Person detection on the Nano 33 BLE

Implementation Flash usage (bytes) RAM free (bytes) Initialization speed (ms) Inference speed (ms)
TVM graph_executor 570,352 bytes
TVM aot_executor 530,624 bytes
Tensorflow Lite Micro 441,160 bytes 69,604 bytes 71.209 ms 653.005 ms

Person detection on the Sony SPRESENSE

Implementation Flash usage (bytes) Unused RAM (bytes) Initialization speed (ms) Inference speed (ms)
TVM graph_executor 641,912 bytes 319,128 bytes 66.272 ms 1223.217 ms
TVM aot_executor 1,210,984 bytes 296,344 bytes 0 ms 1423.898 ms

Models

We picked two models for profiling that have been very heavily tuned by the TLFM folks for performance on Arduino - the micro speech and person detection models (these are the same ones on the TVM Arduino demos repository.

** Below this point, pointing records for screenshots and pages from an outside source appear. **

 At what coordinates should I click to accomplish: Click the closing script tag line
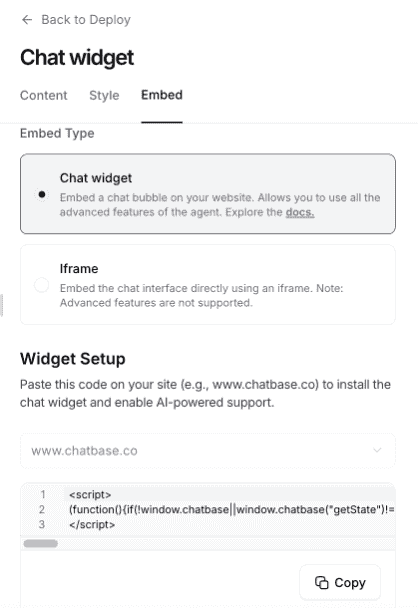point(92,525)
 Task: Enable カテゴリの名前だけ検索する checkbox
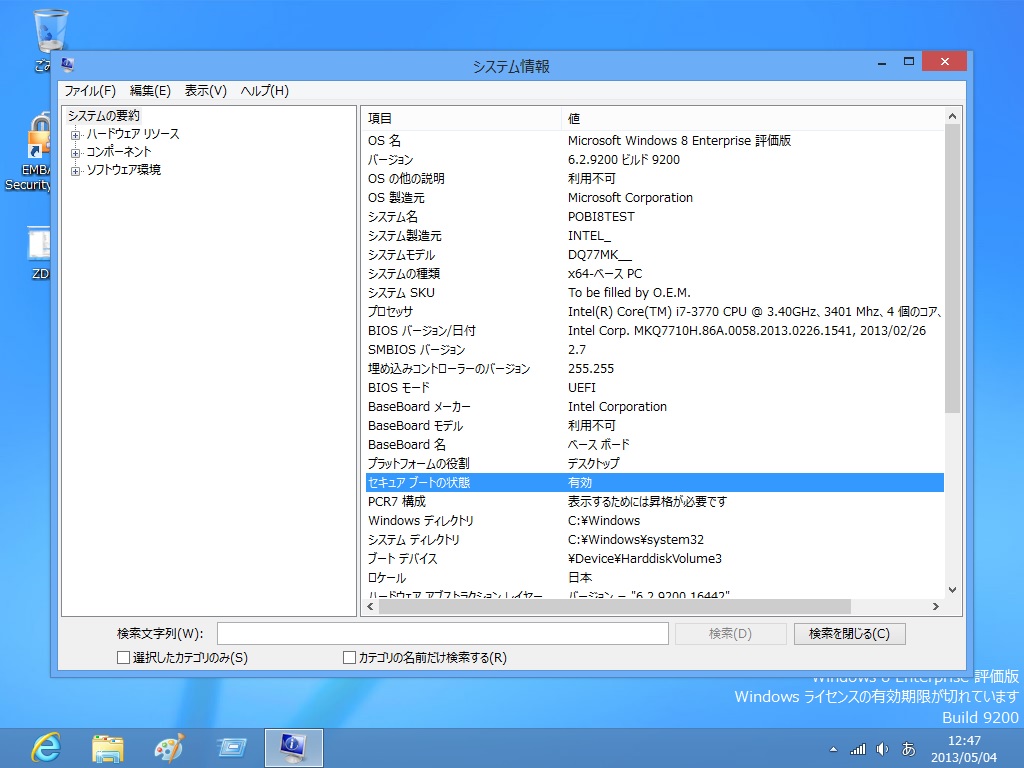349,658
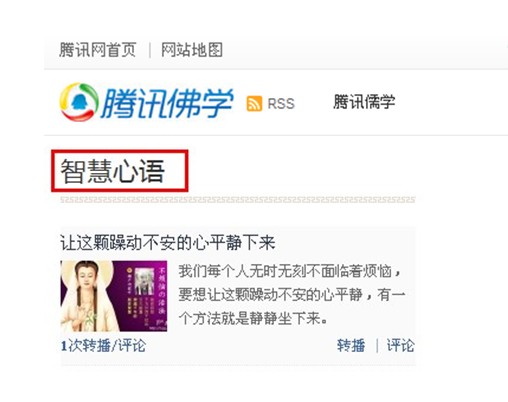Image resolution: width=508 pixels, height=402 pixels.
Task: Click the 转播 repost button
Action: point(351,345)
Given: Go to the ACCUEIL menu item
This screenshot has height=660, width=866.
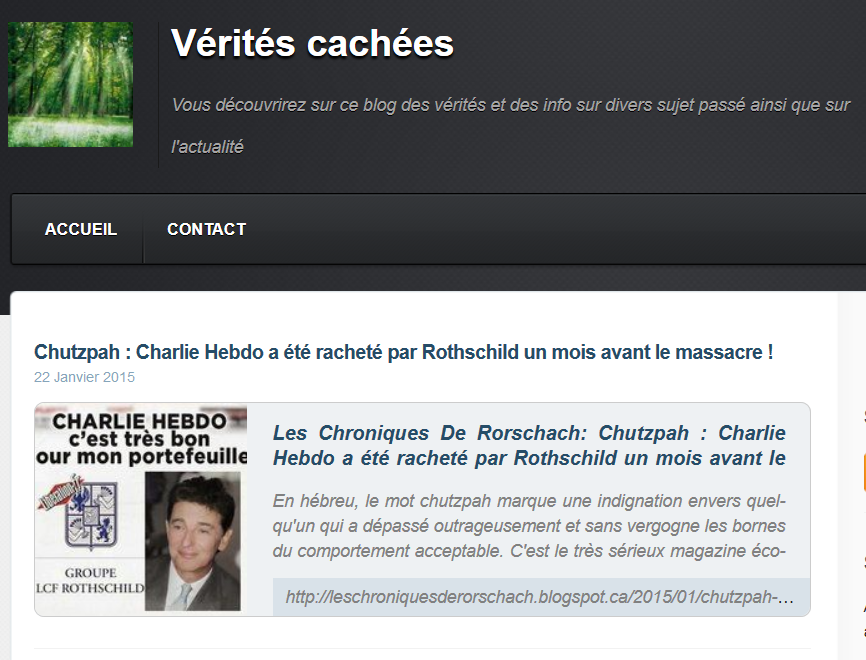Looking at the screenshot, I should point(81,229).
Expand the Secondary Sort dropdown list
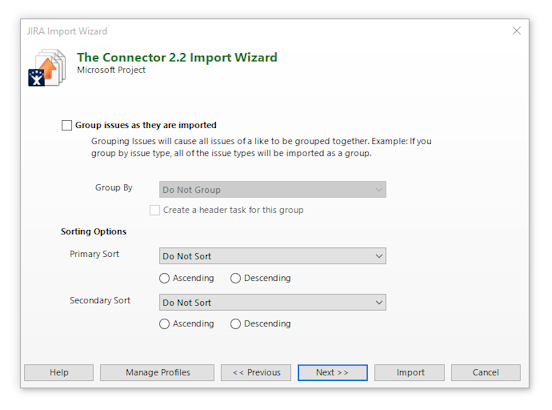Screen dimensions: 552x410 (x=272, y=302)
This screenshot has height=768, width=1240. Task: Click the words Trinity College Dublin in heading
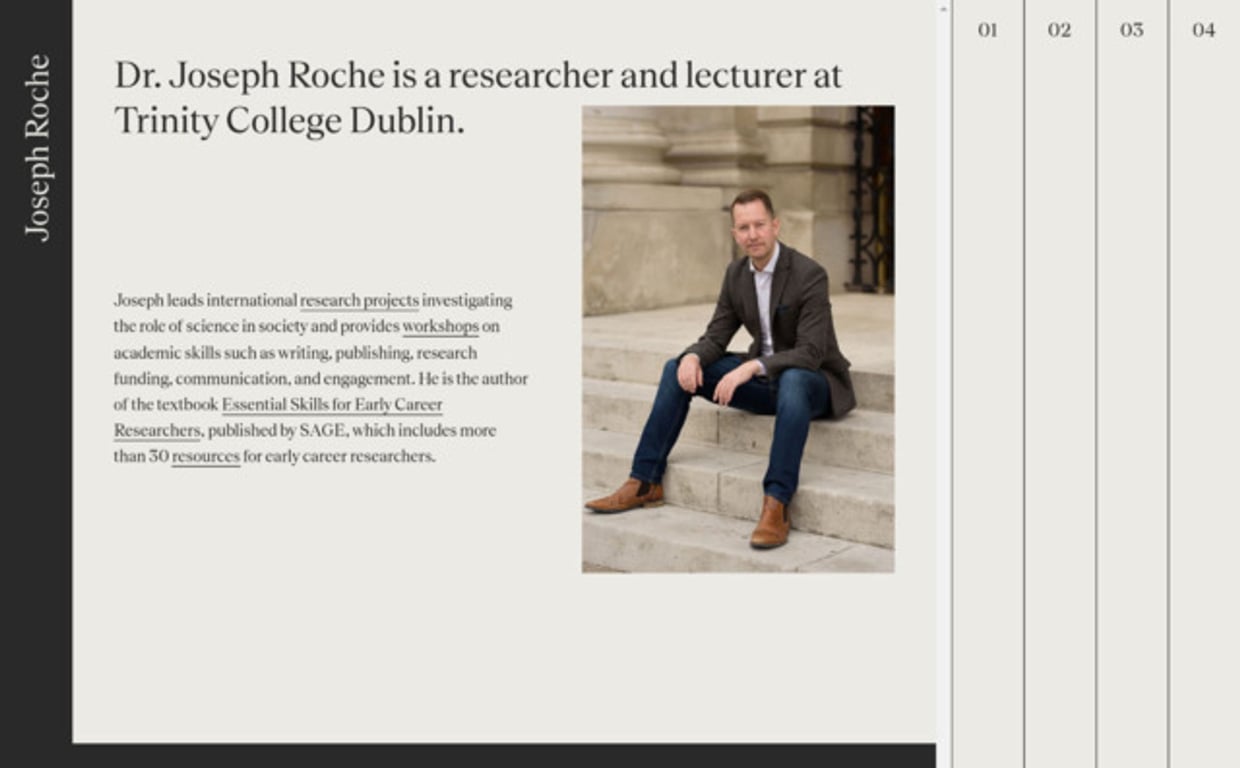click(289, 121)
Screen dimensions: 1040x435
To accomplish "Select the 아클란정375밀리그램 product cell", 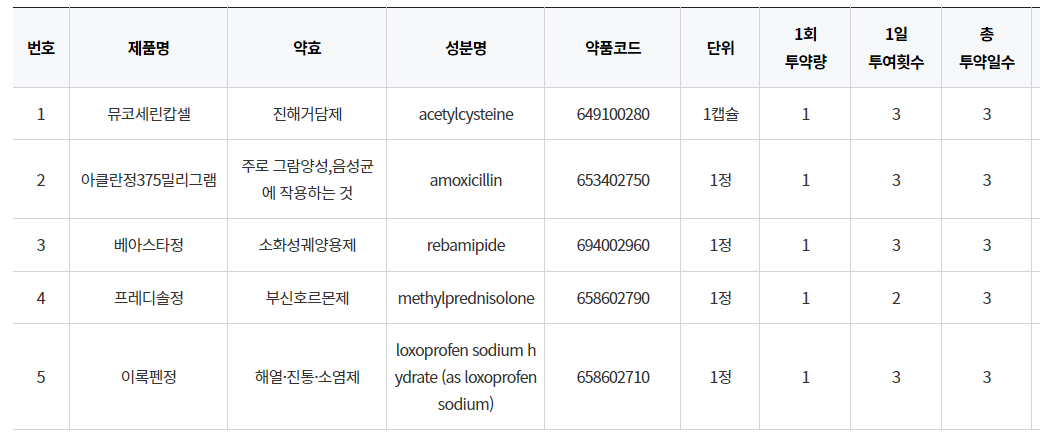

As currently implemented in TVM (with both executors), the person detection model is too large to run on the Arduino Nano, so these cells are blank. Also, Tensorflow Lite for Microcontrollers is platform-specific and does not work on the Sony Spresense, so these cells are blank too.

Flash usage

For measuring flash usage, note that a lot of flash is used by various overhead functions, and by all the crap Arduino automatically adds to your program. For example, the simplest valid Arduino program (seen below) takes 83.4 kB on the Nano 33 BLE and 163.5 kB on the Spresense. For this reason, all measurements of flash memory usage include overhead.

// Shortest running script for Arduino
void setup() {}
void loop() {}

Additionally, for some of the implementation/model/board pairings, the Arduino IDE discovered there was not enough memory and refused to compile the sketch. I overrode this refusal to compile by modifying linker_script.ld. These entries are marked with a *.

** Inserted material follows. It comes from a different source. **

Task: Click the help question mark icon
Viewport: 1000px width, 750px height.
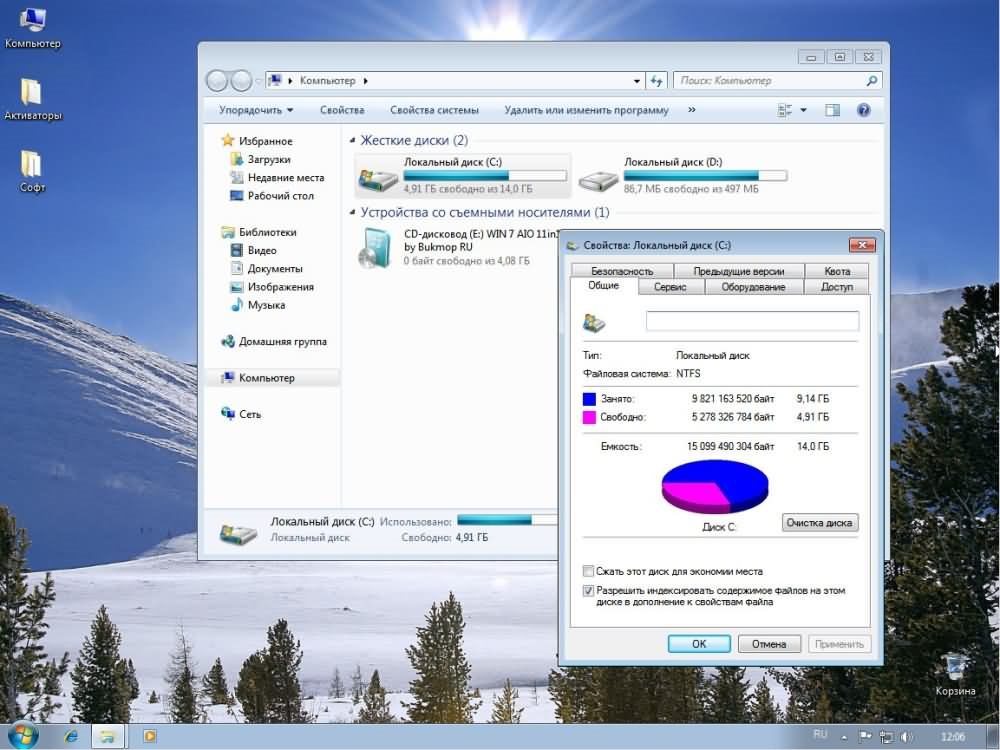Action: tap(864, 110)
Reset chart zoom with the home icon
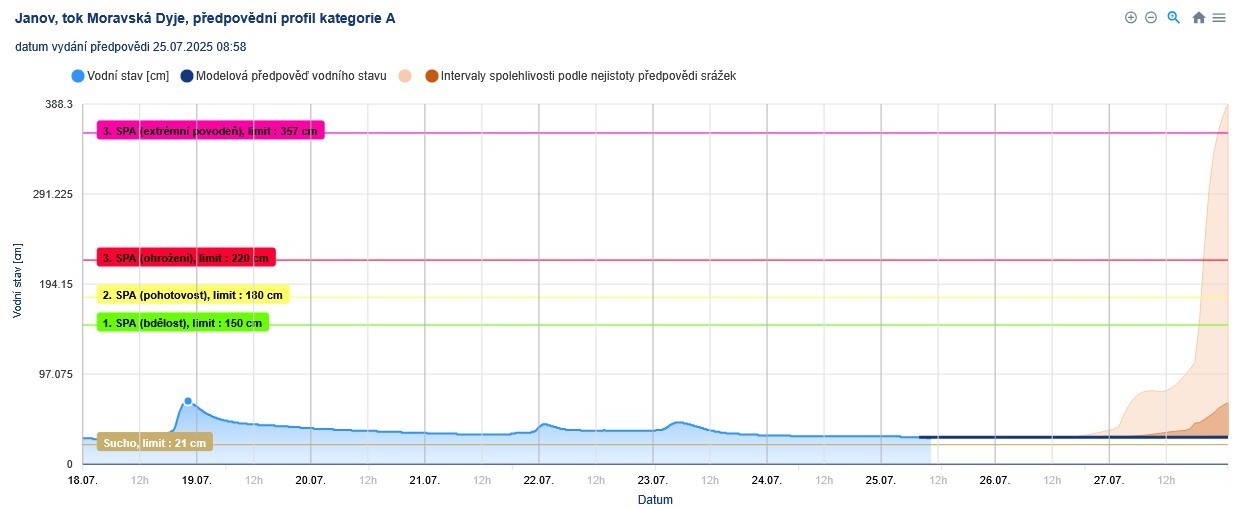1247x509 pixels. pos(1198,17)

Since Tensorflow Lite Micro cannot run on the Sony SPRESENSE Arduino bindings, these cells are empty.

Flash usage results

Implementation Keyword spotting Nano (↓) Person detection Nano (↓) Person detection SPRESENSE (↓)
TVM graph_executor 148,152 bytes 570,352 bytes 641,912 bytes
TVM aot_executor 125,544 bytes 530,624 bytes* 1,210,984 bytes
Tensorflow Lite Micro 151,480 bytes 441,160 bytes

RAM usage

Measuring RAM usage is more challenging. While there are a few ways it can be done, the most likely to be valid (in my opinion) is to determine how much memory can be allocated to other things while not crashing the model. Consider the below program, running on a Nano 33 BLE with 256 kB of RAM:

#include "src/model.h"
static Model model;

void setup() {
  char* ptr = (char*) malloc(137332);
  
  static const char input_data[1920] = {0};
  int8_t output_data[4];
  model = Model();
  model.inference(input_data, output_data);
  digitalWrite(LED0, HIGH);
}

void loop() {}

If we call malloc(137332); the script succeeds - however, calling malloc(137333); instead causes the script to stall due to lack of memory. While there are other approaches to determining the amount of free memory (such as examining the stack pointer or seeing the largest block of memory that can be allocated after performing inference), these don't directly measure the thing we want - the amount of memory that can be allocated beforehand without causing inference to fail.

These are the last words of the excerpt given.